* Your task:
Take the lines below between the one holding "Instruction: Pick [PND]Funserver" and the one holding "This screenshot has", inclusive, and copy them exactly. Add nothing.

* Exercise inputs:
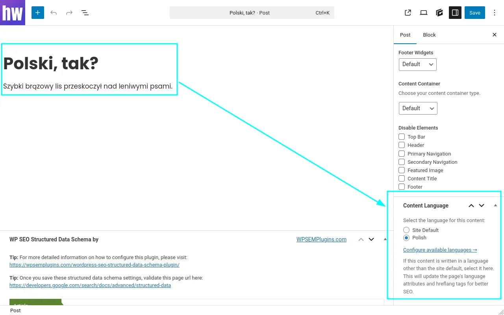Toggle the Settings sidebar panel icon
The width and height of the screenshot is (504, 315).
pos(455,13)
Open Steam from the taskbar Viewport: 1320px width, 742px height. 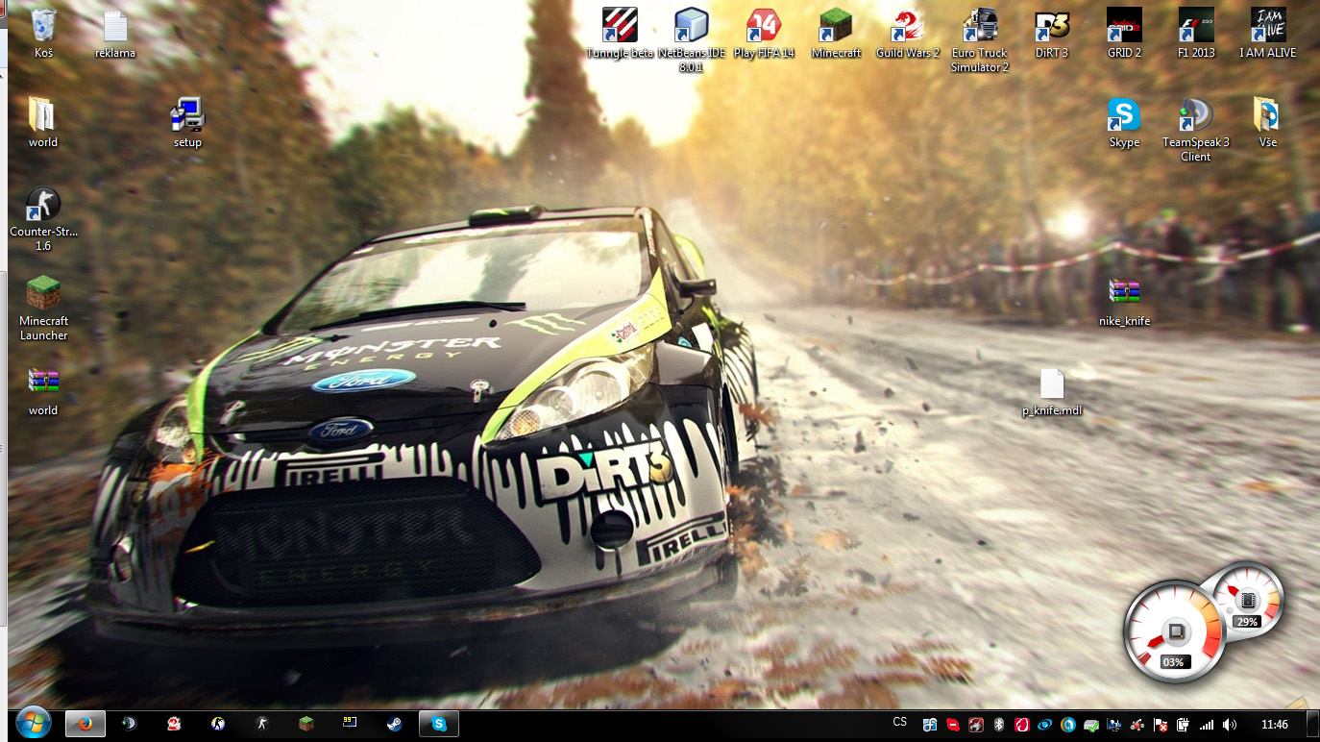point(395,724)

---

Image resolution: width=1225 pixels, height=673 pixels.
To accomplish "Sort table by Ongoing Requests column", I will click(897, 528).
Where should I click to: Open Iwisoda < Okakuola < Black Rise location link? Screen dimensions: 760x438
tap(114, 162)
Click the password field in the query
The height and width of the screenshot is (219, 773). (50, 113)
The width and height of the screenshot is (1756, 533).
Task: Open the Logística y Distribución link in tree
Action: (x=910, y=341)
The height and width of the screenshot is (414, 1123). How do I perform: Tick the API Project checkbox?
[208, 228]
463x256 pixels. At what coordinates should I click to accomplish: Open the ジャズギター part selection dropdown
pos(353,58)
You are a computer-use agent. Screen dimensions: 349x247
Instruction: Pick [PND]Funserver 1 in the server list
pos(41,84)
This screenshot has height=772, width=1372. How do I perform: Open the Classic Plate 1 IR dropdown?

* Task answer:
Instruction: Pick [PND]Funserver 1 in the server list
pos(41,84)
This screenshot has height=772, width=1372. How do I perform: Open the Classic Plate 1 IR dropdown?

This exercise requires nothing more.